The task:
Your reply should be the records below, duplicated exactly, with any picture removed.

*** Input ***

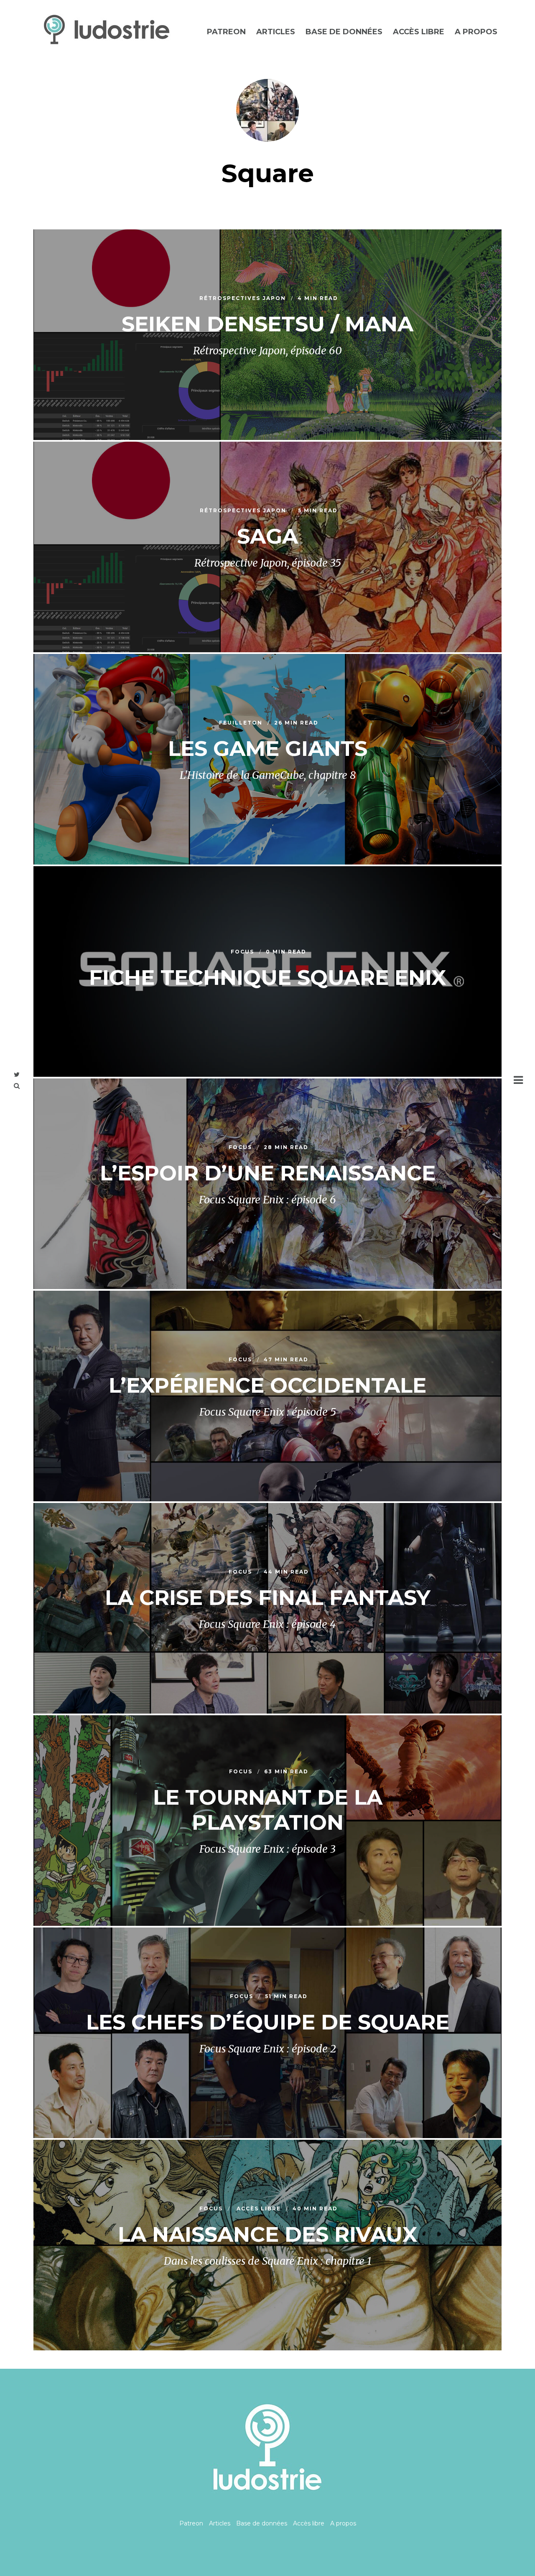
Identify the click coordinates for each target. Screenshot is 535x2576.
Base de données (344, 31)
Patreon (226, 31)
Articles (275, 31)
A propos (476, 31)
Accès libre (418, 31)
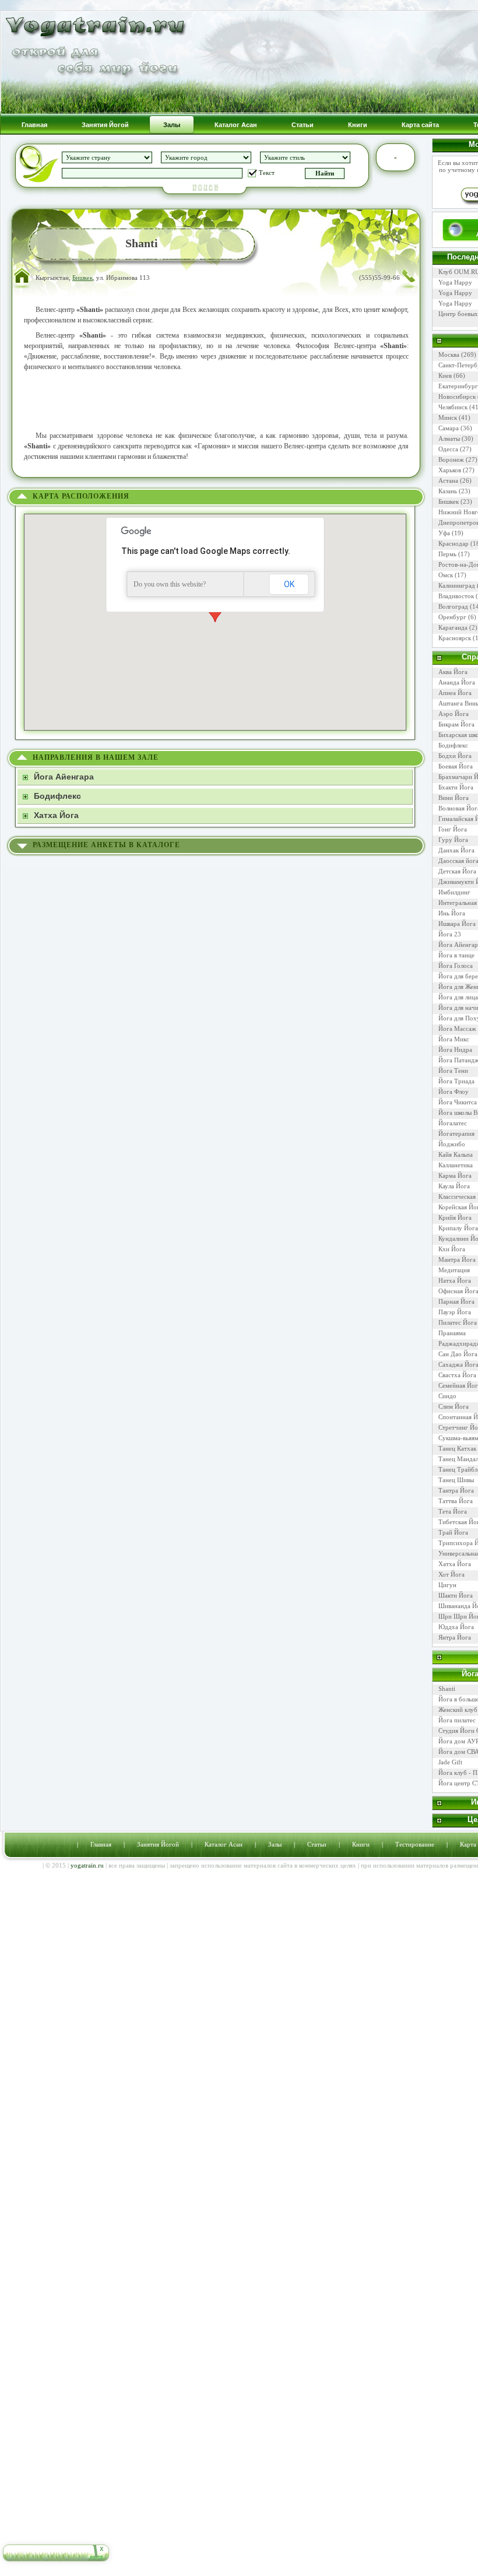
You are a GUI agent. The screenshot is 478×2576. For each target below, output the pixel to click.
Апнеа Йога (455, 692)
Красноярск (454, 637)
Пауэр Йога (454, 1311)
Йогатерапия (456, 1133)
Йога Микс (453, 1039)
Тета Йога (452, 1511)
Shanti (446, 1688)
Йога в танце (456, 955)
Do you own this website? (169, 584)
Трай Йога (453, 1532)
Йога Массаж (457, 1028)
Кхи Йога (451, 1248)
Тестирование (414, 1844)
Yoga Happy (455, 282)
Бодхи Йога (455, 755)
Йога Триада (456, 1081)
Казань (447, 490)
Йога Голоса (455, 965)
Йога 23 (449, 934)
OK (289, 584)
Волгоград (453, 606)
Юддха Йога (456, 1626)
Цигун (447, 1584)
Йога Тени (453, 1070)
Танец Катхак (457, 1448)
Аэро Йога (453, 713)
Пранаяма (452, 1332)
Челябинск (453, 406)
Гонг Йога (452, 829)
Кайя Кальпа (455, 1154)
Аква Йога (453, 671)
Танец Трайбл (457, 1469)
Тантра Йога (456, 1490)
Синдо (447, 1395)
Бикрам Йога (456, 724)
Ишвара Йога (457, 923)
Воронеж (451, 459)
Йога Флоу (453, 1091)
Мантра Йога (457, 1259)
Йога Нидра (455, 1049)
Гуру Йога (453, 839)
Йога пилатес (457, 1720)
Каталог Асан (223, 1844)
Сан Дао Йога (457, 1353)
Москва (448, 354)
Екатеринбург (458, 385)
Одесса (448, 448)
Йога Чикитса (457, 1102)
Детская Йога (457, 871)
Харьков (449, 469)
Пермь (447, 553)
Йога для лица (458, 997)
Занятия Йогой (158, 1844)
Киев (445, 375)
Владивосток (456, 595)
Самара (448, 427)
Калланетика (455, 1164)
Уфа (444, 532)
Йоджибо (451, 1143)
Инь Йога (451, 913)
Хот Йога (451, 1574)
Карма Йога (455, 1175)
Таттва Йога (455, 1500)
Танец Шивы (456, 1479)
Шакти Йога (455, 1595)
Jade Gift (450, 1762)
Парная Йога (456, 1301)
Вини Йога (453, 797)
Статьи (316, 1844)
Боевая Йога (455, 766)
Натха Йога (454, 1280)
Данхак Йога (456, 850)
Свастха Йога (457, 1374)
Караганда (453, 627)
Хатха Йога (454, 1563)
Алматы (449, 438)
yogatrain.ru (87, 1865)
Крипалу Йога (458, 1227)
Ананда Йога (456, 682)
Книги (361, 1844)
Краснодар (453, 543)
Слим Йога (453, 1406)
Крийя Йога (455, 1217)
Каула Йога (454, 1185)
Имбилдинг (454, 892)
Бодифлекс (453, 745)
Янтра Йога (454, 1637)
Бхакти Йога (455, 787)
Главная (100, 1844)
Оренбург (452, 616)
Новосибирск (457, 396)
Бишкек (82, 277)
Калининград (456, 585)
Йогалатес (452, 1122)
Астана (448, 480)
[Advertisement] (216, 401)
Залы (275, 1844)
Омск (445, 574)
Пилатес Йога (457, 1322)
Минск (447, 417)
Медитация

*** End of Input ***

Expected output:
Identify the click coordinates for each target. Screenshot is 535x2576.
Base de données (344, 31)
Patreon (226, 31)
Articles (275, 31)
A propos (476, 31)
Accès libre (418, 31)
You are a GUI agent. The screenshot is 478×2576. For each target below, output the pixel to click.
Апнеа Йога (455, 692)
Красноярск (454, 637)
Пауэр Йога (454, 1311)
Йогатерапия (456, 1133)
Йога Микс (453, 1039)
Тета Йога (452, 1511)
Shanti (446, 1688)
Йога в танце (456, 955)
Do you own this website? (169, 584)
Трай Йога (453, 1532)
Йога Массаж (457, 1028)
Кхи Йога (451, 1248)
Тестирование (414, 1844)
Yoga Happy (455, 282)
Бодхи Йога (455, 755)
Йога Триада (456, 1081)
Казань (447, 490)
Йога Голоса (455, 965)
Йога 23 (449, 934)
OK (289, 584)
Волгоград (453, 606)
Юддха Йога (456, 1626)
Цигун (447, 1584)
Йога Тени (453, 1070)
Танец Катхак (457, 1448)
Аэро Йога (453, 713)
Пранаяма (452, 1332)
Челябинск (453, 406)
Гонг Йога (452, 829)
Кайя Кальпа (455, 1154)
Аква Йога (453, 671)
Танец Трайбл (457, 1469)
Тантра Йога (456, 1490)
Синдо (447, 1395)
Бикрам Йога (456, 724)
Ишвара Йога (457, 923)
Воронеж (451, 459)
Йога Флоу (453, 1091)
Мантра Йога (457, 1259)
Йога Нидра (455, 1049)
Гуру Йога (453, 839)
Йога пилатес (457, 1720)
Каталог Асан (223, 1844)
Сан Дао Йога (457, 1353)
Москва (448, 354)
Екатеринбург (458, 385)
Одесса (448, 448)
Йога Чикитса (457, 1102)
Детская Йога (457, 871)
Харьков (449, 469)
Пермь (447, 553)
Йога для лица (458, 997)
Занятия Йогой (158, 1844)
Киев (445, 375)
Владивосток (456, 595)
Самара (448, 427)
Калланетика (455, 1164)
Уфа (444, 532)
Йоджибо (451, 1143)
Инь Йога (451, 913)
Хот Йога (451, 1574)
Карма Йога (455, 1175)
Таттва Йога (455, 1500)
Танец Шивы (456, 1479)
Шакти Йога (455, 1595)
Jade Gift (450, 1762)
Парная Йога (456, 1301)
Вини Йога (453, 797)
Статьи (316, 1844)
Боевая Йога (455, 766)
Натха Йога (454, 1280)
Данхак Йога (456, 850)
Свастха Йога (457, 1374)
Караганда (453, 627)
Хатха Йога (454, 1563)
Алматы (449, 438)
yogatrain.ru (87, 1865)
Крипалу Йога (458, 1227)
Ананда Йога (456, 682)
Книги (361, 1844)
Краснодар (453, 543)
Слим Йога (453, 1406)
Крийя Йога (455, 1217)
Каула Йога (454, 1185)
Имбилдинг (454, 892)
Бодифлекс (453, 745)
Янтра Йога (454, 1637)
Бхакти Йога (455, 787)
Главная (100, 1844)
Оренбург (452, 616)
Новосибирск (457, 396)
Бишкек (82, 277)
Калининград (456, 585)
Йогалатес (452, 1122)
Астана (448, 480)
[Advertisement] (216, 401)
Залы (275, 1844)
Омск (445, 574)
Пилатес Йога (457, 1322)
Минск (447, 417)
Медитация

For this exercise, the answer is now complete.